Activity. Copy the entries below in full, keeping them exactly as they are.

======== Data ========

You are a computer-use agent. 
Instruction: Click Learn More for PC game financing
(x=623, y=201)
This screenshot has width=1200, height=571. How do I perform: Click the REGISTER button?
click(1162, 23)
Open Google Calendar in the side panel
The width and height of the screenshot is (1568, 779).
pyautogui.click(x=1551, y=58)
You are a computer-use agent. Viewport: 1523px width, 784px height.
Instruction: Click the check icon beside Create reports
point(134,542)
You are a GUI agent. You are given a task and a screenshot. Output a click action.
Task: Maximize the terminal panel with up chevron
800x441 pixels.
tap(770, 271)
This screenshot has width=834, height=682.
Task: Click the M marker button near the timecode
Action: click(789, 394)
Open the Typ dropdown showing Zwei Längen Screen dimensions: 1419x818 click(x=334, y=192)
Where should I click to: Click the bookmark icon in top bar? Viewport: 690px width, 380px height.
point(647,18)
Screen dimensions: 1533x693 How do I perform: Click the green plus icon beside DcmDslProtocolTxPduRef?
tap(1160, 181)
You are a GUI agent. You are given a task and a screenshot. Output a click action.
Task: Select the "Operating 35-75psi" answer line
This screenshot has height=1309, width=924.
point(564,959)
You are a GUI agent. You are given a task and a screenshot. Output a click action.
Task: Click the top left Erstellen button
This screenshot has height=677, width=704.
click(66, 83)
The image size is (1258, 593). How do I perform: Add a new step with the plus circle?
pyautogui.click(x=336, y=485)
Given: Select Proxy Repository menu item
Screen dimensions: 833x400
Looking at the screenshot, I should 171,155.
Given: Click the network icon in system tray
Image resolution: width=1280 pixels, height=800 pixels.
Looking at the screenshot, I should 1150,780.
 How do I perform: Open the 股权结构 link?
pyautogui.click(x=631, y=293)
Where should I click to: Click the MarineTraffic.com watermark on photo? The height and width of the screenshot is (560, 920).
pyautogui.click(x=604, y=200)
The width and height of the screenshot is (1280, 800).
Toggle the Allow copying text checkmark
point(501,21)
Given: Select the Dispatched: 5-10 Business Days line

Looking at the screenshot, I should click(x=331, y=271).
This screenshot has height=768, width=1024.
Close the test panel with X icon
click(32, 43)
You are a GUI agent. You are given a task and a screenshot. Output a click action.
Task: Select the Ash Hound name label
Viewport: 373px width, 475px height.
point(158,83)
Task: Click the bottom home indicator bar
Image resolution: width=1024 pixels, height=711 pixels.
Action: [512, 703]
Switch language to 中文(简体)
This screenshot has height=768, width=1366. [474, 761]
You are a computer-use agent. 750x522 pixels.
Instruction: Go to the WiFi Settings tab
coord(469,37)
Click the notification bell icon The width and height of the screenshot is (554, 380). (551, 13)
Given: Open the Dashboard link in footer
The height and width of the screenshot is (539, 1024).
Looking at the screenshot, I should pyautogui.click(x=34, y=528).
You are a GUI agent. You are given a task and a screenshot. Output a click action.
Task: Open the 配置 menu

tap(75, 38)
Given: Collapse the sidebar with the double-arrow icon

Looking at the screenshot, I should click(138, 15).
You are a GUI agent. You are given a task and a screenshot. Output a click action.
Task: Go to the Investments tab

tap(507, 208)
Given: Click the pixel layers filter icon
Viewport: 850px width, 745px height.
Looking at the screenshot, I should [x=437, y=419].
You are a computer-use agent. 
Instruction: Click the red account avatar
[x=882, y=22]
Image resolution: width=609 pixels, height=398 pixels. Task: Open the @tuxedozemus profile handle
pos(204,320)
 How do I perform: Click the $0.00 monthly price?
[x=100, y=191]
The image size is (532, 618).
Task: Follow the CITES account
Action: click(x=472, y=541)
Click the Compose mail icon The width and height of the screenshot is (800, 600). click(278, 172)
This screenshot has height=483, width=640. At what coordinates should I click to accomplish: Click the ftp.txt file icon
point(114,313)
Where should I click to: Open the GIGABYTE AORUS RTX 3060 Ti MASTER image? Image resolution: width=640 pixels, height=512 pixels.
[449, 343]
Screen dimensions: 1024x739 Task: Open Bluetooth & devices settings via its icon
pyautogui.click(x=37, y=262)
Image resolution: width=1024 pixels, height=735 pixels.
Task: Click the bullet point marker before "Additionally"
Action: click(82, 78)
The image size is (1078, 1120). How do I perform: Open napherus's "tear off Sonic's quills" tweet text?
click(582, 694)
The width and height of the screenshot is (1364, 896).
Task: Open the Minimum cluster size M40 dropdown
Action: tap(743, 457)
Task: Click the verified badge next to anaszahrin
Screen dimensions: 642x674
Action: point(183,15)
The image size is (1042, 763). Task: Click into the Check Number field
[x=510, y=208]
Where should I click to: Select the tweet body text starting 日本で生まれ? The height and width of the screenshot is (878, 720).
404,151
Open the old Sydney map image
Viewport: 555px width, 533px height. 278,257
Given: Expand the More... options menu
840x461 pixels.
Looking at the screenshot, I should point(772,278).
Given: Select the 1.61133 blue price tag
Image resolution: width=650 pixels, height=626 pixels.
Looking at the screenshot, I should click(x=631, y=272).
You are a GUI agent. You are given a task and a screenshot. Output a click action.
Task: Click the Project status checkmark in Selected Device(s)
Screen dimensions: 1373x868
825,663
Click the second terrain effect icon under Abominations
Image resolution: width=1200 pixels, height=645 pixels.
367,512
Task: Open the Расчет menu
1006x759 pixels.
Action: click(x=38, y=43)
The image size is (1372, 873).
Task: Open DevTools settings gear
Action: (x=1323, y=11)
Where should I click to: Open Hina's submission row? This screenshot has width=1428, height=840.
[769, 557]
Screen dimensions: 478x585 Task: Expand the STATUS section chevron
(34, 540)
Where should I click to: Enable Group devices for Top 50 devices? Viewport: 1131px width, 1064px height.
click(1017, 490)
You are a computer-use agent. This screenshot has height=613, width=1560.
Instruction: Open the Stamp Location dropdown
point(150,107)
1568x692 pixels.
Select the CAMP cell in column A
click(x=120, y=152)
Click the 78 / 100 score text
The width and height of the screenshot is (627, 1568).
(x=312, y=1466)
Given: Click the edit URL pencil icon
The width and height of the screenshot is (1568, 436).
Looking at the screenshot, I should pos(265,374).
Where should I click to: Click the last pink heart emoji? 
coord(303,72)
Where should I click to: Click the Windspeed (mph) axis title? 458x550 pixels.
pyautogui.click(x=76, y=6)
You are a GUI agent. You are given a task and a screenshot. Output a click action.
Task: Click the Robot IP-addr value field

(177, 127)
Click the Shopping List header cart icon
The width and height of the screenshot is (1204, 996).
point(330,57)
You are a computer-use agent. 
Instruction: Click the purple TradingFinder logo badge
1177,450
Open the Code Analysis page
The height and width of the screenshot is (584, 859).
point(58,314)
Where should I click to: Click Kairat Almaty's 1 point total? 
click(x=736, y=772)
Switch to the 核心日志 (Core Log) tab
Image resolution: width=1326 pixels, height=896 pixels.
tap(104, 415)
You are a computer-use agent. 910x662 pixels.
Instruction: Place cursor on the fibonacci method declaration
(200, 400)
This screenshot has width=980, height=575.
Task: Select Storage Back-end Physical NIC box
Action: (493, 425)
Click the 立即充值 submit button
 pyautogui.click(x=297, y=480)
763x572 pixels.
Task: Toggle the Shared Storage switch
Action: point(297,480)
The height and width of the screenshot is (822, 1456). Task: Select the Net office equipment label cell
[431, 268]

========

Output for this exercise.
You are a computer-use agent. 
Instruction: Click Learn More for PC game financing
(x=623, y=201)
This screenshot has width=1200, height=571. How do I perform: Click the REGISTER button?
click(1162, 23)
Open Google Calendar in the side panel
The width and height of the screenshot is (1568, 779).
pyautogui.click(x=1551, y=58)
You are a computer-use agent. Viewport: 1523px width, 784px height.
Instruction: Click the check icon beside Create reports
point(134,542)
You are a GUI agent. You are given a task and a screenshot. Output a click action.
Task: Maximize the terminal panel with up chevron
800x441 pixels.
tap(770, 271)
This screenshot has width=834, height=682.
Task: Click the M marker button near the timecode
Action: click(789, 394)
Open the Typ dropdown showing Zwei Längen Screen dimensions: 1419x818 click(x=334, y=192)
Where should I click to: Click the bookmark icon in top bar? Viewport: 690px width, 380px height.
point(647,18)
Screen dimensions: 1533x693 How do I perform: Click the green plus icon beside DcmDslProtocolTxPduRef?
tap(1160, 181)
You are a GUI agent. You are given a task and a screenshot. Output a click action.
Task: Select the "Operating 35-75psi" answer line
This screenshot has height=1309, width=924.
point(564,959)
You are a GUI agent. You are given a task and a screenshot. Output a click action.
Task: Click the top left Erstellen button
This screenshot has height=677, width=704.
click(66, 83)
The image size is (1258, 593). How do I perform: Add a new step with the plus circle?
pyautogui.click(x=336, y=485)
Given: Select Proxy Repository menu item
Screen dimensions: 833x400
Looking at the screenshot, I should 171,155.
Given: Click the network icon in system tray
Image resolution: width=1280 pixels, height=800 pixels.
Looking at the screenshot, I should 1150,780.
 How do I perform: Open the 股权结构 link?
pyautogui.click(x=631, y=293)
Where should I click to: Click the MarineTraffic.com watermark on photo? The height and width of the screenshot is (560, 920).
pyautogui.click(x=604, y=200)
The width and height of the screenshot is (1280, 800).
Toggle the Allow copying text checkmark
point(501,21)
Given: Select the Dispatched: 5-10 Business Days line

Looking at the screenshot, I should click(x=331, y=271).
This screenshot has height=768, width=1024.
Close the test panel with X icon
click(32, 43)
You are a GUI agent. You are given a task and a screenshot. Output a click action.
Task: Select the Ash Hound name label
Viewport: 373px width, 475px height.
point(158,83)
Task: Click the bottom home indicator bar
Image resolution: width=1024 pixels, height=711 pixels.
Action: [512, 703]
Switch language to 中文(简体)
This screenshot has height=768, width=1366. [474, 761]
You are a computer-use agent. 750x522 pixels.
Instruction: Go to the WiFi Settings tab
coord(469,37)
Click the notification bell icon The width and height of the screenshot is (554, 380). (551, 13)
Given: Open the Dashboard link in footer
The height and width of the screenshot is (539, 1024).
Looking at the screenshot, I should pyautogui.click(x=34, y=528).
You are a GUI agent. You are given a task and a screenshot. Output a click action.
Task: Open the 配置 menu

tap(75, 38)
Given: Collapse the sidebar with the double-arrow icon

Looking at the screenshot, I should click(138, 15).
You are a GUI agent. You are given a task and a screenshot. Output a click action.
Task: Go to the Investments tab

tap(507, 208)
Given: Click the pixel layers filter icon
Viewport: 850px width, 745px height.
Looking at the screenshot, I should [x=437, y=419].
You are a computer-use agent. 
Instruction: Click the red account avatar
[x=882, y=22]
Image resolution: width=609 pixels, height=398 pixels. Task: Open the @tuxedozemus profile handle
pos(204,320)
 How do I perform: Click the $0.00 monthly price?
[x=100, y=191]
The image size is (532, 618).
Task: Follow the CITES account
Action: click(x=472, y=541)
Click the Compose mail icon The width and height of the screenshot is (800, 600). click(278, 172)
This screenshot has height=483, width=640. At what coordinates should I click to accomplish: Click the ftp.txt file icon
point(114,313)
Where should I click to: Open the GIGABYTE AORUS RTX 3060 Ti MASTER image? Image resolution: width=640 pixels, height=512 pixels.
[449, 343]
Screen dimensions: 1024x739 Task: Open Bluetooth & devices settings via its icon
pyautogui.click(x=37, y=262)
Image resolution: width=1024 pixels, height=735 pixels.
Task: Click the bullet point marker before "Additionally"
Action: click(82, 78)
The image size is (1078, 1120). How do I perform: Open napherus's "tear off Sonic's quills" tweet text?
click(582, 694)
The width and height of the screenshot is (1364, 896).
Task: Open the Minimum cluster size M40 dropdown
Action: tap(743, 457)
Task: Click the verified badge next to anaszahrin
Screen dimensions: 642x674
Action: point(183,15)
The image size is (1042, 763). Task: Click into the Check Number field
[x=510, y=208]
Where should I click to: Select the tweet body text starting 日本で生まれ? The height and width of the screenshot is (878, 720).
404,151
Open the old Sydney map image
Viewport: 555px width, 533px height. 278,257
Given: Expand the More... options menu
840x461 pixels.
Looking at the screenshot, I should point(772,278).
Given: Select the 1.61133 blue price tag
Image resolution: width=650 pixels, height=626 pixels.
Looking at the screenshot, I should click(x=631, y=272).
You are a GUI agent. You are given a task and a screenshot. Output a click action.
Task: Click the Project status checkmark in Selected Device(s)
Screen dimensions: 1373x868
825,663
Click the second terrain effect icon under Abominations
Image resolution: width=1200 pixels, height=645 pixels.
367,512
Task: Open the Расчет menu
1006x759 pixels.
Action: click(x=38, y=43)
The image size is (1372, 873).
Task: Open DevTools settings gear
Action: (x=1323, y=11)
Where should I click to: Open Hina's submission row? This screenshot has width=1428, height=840.
[769, 557]
Screen dimensions: 478x585 Task: Expand the STATUS section chevron
(34, 540)
Where should I click to: Enable Group devices for Top 50 devices? Viewport: 1131px width, 1064px height.
click(1017, 490)
You are a computer-use agent. This screenshot has height=613, width=1560.
Instruction: Open the Stamp Location dropdown
point(150,107)
1568x692 pixels.
Select the CAMP cell in column A
click(x=120, y=152)
Click the 78 / 100 score text
The width and height of the screenshot is (627, 1568).
(x=312, y=1466)
Given: Click the edit URL pencil icon
The width and height of the screenshot is (1568, 436).
Looking at the screenshot, I should pos(265,374).
Where should I click to: Click the last pink heart emoji? 
coord(303,72)
Where should I click to: Click the Windspeed (mph) axis title? 458x550 pixels.
pyautogui.click(x=76, y=6)
You are a GUI agent. You are given a task and a screenshot. Output a click action.
Task: Click the Robot IP-addr value field

(177, 127)
Click the Shopping List header cart icon
The width and height of the screenshot is (1204, 996).
point(330,57)
You are a computer-use agent. 
Instruction: Click the purple TradingFinder logo badge
1177,450
Open the Code Analysis page
The height and width of the screenshot is (584, 859).
point(58,314)
Where should I click to: Click Kairat Almaty's 1 point total? 
click(x=736, y=772)
Switch to the 核心日志 (Core Log) tab
Image resolution: width=1326 pixels, height=896 pixels.
tap(104, 415)
You are a computer-use agent. 910x662 pixels.
Instruction: Place cursor on the fibonacci method declaration
(200, 400)
This screenshot has width=980, height=575.
Task: Select Storage Back-end Physical NIC box
Action: (493, 425)
Click the 立即充值 submit button
 pyautogui.click(x=297, y=480)
763x572 pixels.
Task: Toggle the Shared Storage switch
Action: point(297,480)
The height and width of the screenshot is (822, 1456). Task: Select the Net office equipment label cell
[431, 268]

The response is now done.